We climbed up above the picturesque town of Casares…

Tinto Sanguinetti poses for photo with the Escapaders in the hills

Sotogrande is an impressive privately owned residential development dating from the 1960s when a couple of visionary Spanish Filipinos bought up some farmland and began building.  It’s well known for its excellent sporting facilities, natural beauty, decent
architecture and jet-set appeal.  Apparently Tony Blair has a house here…   We didn’t meet him (luckily for him) but we did enjoy a good lunch in the smart marina, a swim in the warm waters of the Mediterranean and a good nose round at how the other half live. 
It reminded me of the smarter parts of Florida and seems immune to the ebb and flow of global finance.  But I’d rather own one of those mountain fincas we saw in the morning.

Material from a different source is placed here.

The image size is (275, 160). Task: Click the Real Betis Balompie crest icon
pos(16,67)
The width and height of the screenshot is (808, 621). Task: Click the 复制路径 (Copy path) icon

On Sunday I gave the watermaker a makeover and in the evening we were very privileged to join the Wallikers in their ‘rocktop’ eyrie, Rooke House, to observe the ancient Naval ritual of Sundowners amongst good friends.  Returning to the boat for supper, we
were unable to walk past the Raj Curry House at the entrance to the Marina without sampling their produce.  Amusingly, it’s rated as the top restaurant in Gibraltar on TripAdvisor.  Not sure I’d put it in the same league as Casa Pepe (apples and pears spring
to mind) but it’s certainly a fine curry house.